Combine all marinade ingredients with the chicken strips and mix well until fully coated. Marinate for at least 30 minutes, longer if possible.
Rinse the basmati rice until the water runs clear. Heat ghee in a pot over medium heat. Add the garlic and sauté until fragrant and just golden. Add the turmeric, black pepper, cumin, and coriander and stir for 30 seconds. Add the rice and stir to coat in the spiced ghee. Pour in the broth and bring to a boil. Once boiling, reduce heat to low, cover tightly, and cook until all the liquid is absorbed. Remove from heat and rest covered for a few minutes, then fluff with a fork.
Cook the chicken using your preferred method.
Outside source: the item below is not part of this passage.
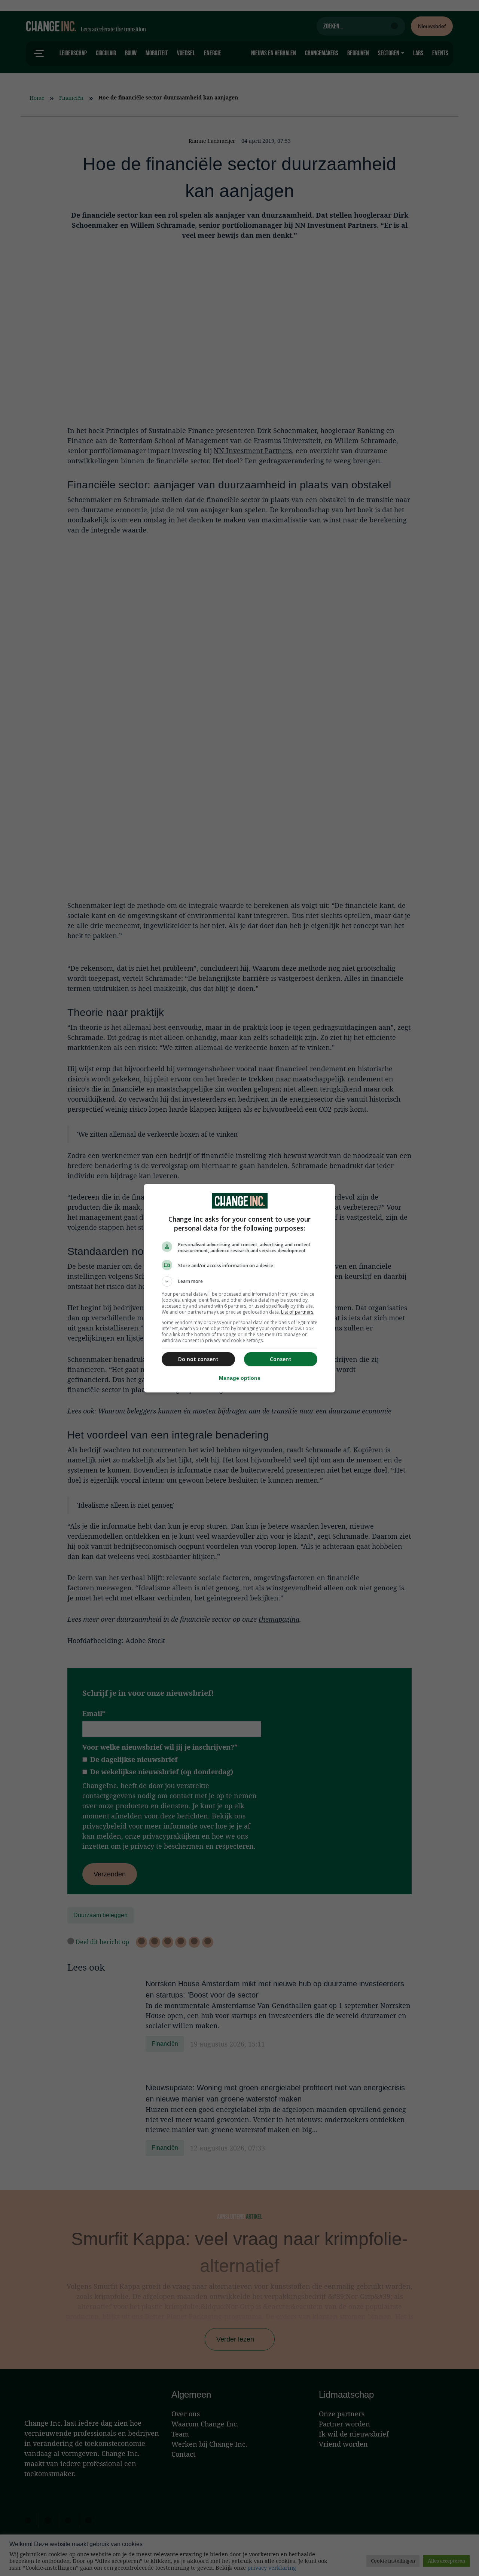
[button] (239, 1281)
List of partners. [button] (297, 1312)
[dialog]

Pan fry over medium high heat for 3 to 4 minutes per side, grill over high heat for 3 to 4 minutes per side, or bake at 220°C for 18 to 20 minutes until cooked through and caramelized at the edges.
Mix the yogurt, mayonnaise, crushed garlic, lemon juice, salt, and pepper until smooth. Add a little water to reach a pourable consistency.
Combine the lettuce, cucumber, and cherry tomatoes. Season with salt.
Assemble the bowl with a base of yellow rice, cooked chicken on top, salad alongside, a generous drizzle of garlic sauce, and sriracha to finish.